Hermione Lee: ‘Penelope Fitzgerald – The Whole Story?’

Hermione Lee opened her talk about Penelope Fitzgerald with the epigraph from her recent biography: ‘If a story begins with finding, it must end with searching’.  Lee began Penelope Fitzgerald’s story by reflecting on her accomplished career.  Late in life, Fitzgerald was the unlikely winner of the 1979 Booker Prize for her novel Offshore.  At the time of her death in 2000, she had published three biographies and nine novels, been nominated twice more for the Booker Prize, and earned widespread admiration for her unique, controlled style.  Over the next hour, Lee held the audience spellbound as she led them in search of the life that made this gifted, insightful, and intensely private novelist.

Lee’s talk, like the biography, followed the chronology of Fitzgerald’s life.  Researching this life cannot have been an easy task: Penelope kept many secrets.  She cultivated a public persona as a grandmotherly figure to protect her privacy.  Her literary career is a story of patience and endurance, ‘an old writer who never got to be a young writer’ as Lee said.
· · · · · · ·
— What to do —
Carry on the account of Hermione Lee's talk on Penelope Fitzgerald, picking up after its last sentence.

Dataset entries
· · · · · · ·
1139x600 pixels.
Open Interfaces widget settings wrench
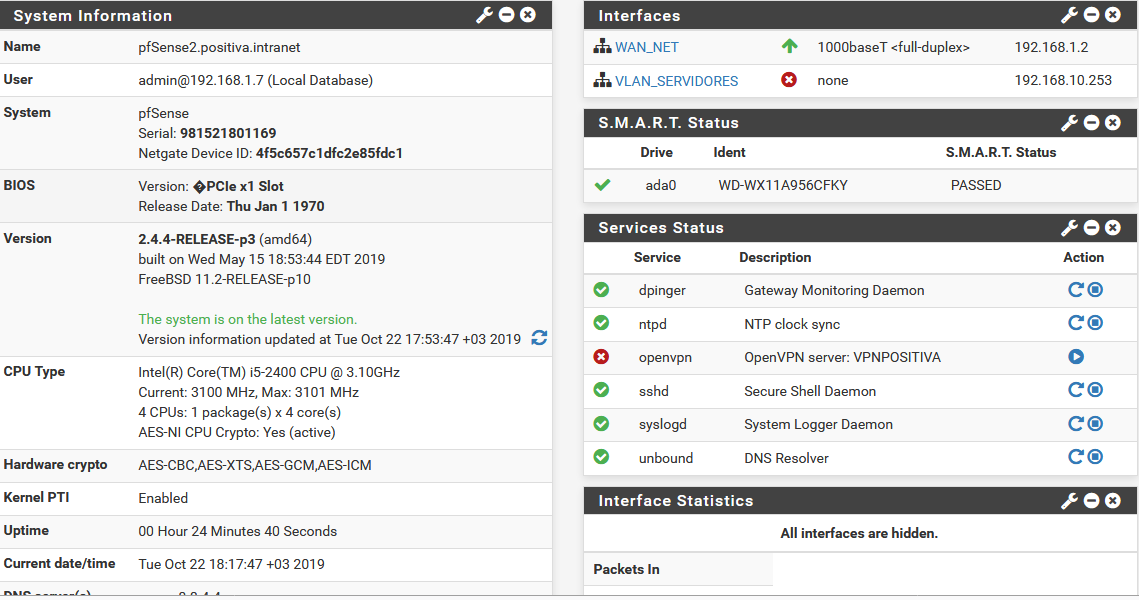pos(1069,15)
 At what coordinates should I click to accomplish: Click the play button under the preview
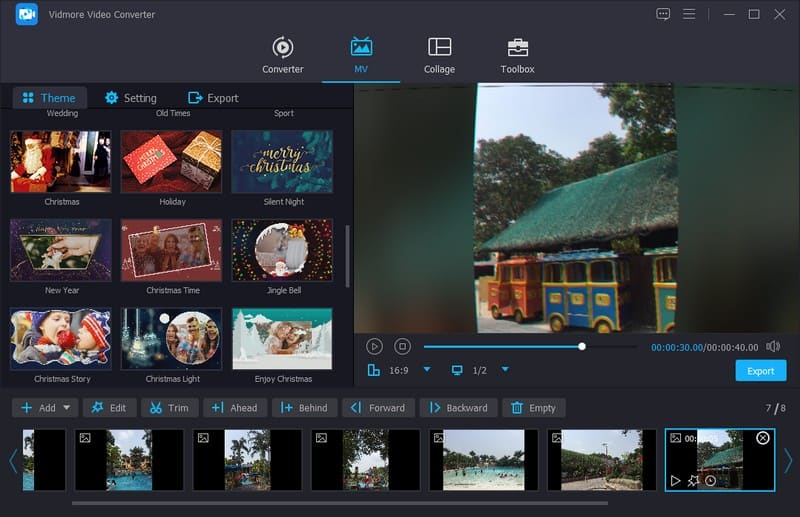tap(374, 346)
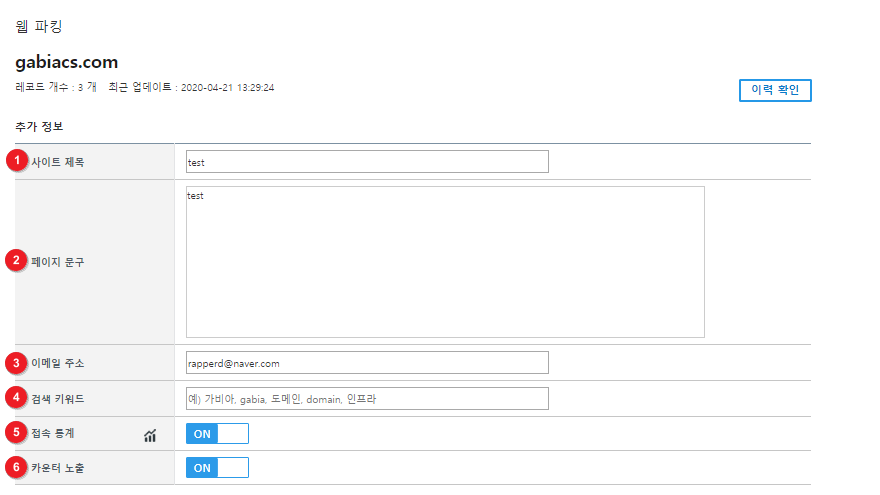The height and width of the screenshot is (495, 880).
Task: Click the gabiacs.com domain heading
Action: coord(67,62)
· · · · · · ·
— Result of the exercise —
Fitzgerald was born Penelope Knox to an accomplished family; she won a scholarship to Somerville College, Oxford and was so successful in her exams that her papers were purportedly bound in vellum (Lee admits this story may be apocryphal).  She married her husband, Desmond Fitzgerald, in 1942, and wrote for the BBC during the war.  On Desmond’s return, the two settled in Hampstead and had three children.  Desmond worked as a lawyer, and together the two started an ambitious literary magazine called World Review.  The stage seemed set, Lee said, for a comfortable, literary life.

That life was unfortunately not to be.  The young couple was over-extended financially.  Desmond developed a drinking problem and began forging checks; he was eventually found out and disbarred.  After that, the Fitzgeralds lived in true poverty.  Penelope moved the family to Suffolk, where she worked in a bookshop, and then to a houseboat in Clapham, which sank.  Lee recounted a poignant story of Penelope’s children coming home to find a cat clinging to the mast, and Penelope’s books stained yellow with Thames water.   Penelope took up teaching to make ends meet.  She did not publish a novel until after her husband’s early death in 1976.

These experiences affected Penelope deeply.  From the religious Knox family, she inherited a fascination for the clash between reason and the vagaries of human emotion.  The extremities she faced in adulthood drew her to the poor, the downtrodden, to those born defeated, and it lent her writing a feel for dark comedy and for acute sadness. As Lee put it, ‘she knew the worst that people can do to one another, and to themselves’.  But her life also supplied the subject matter for her early novels: her time in the Suffolk bookshop became The Bookshop, while her stint at the BBC found use in Human Voices.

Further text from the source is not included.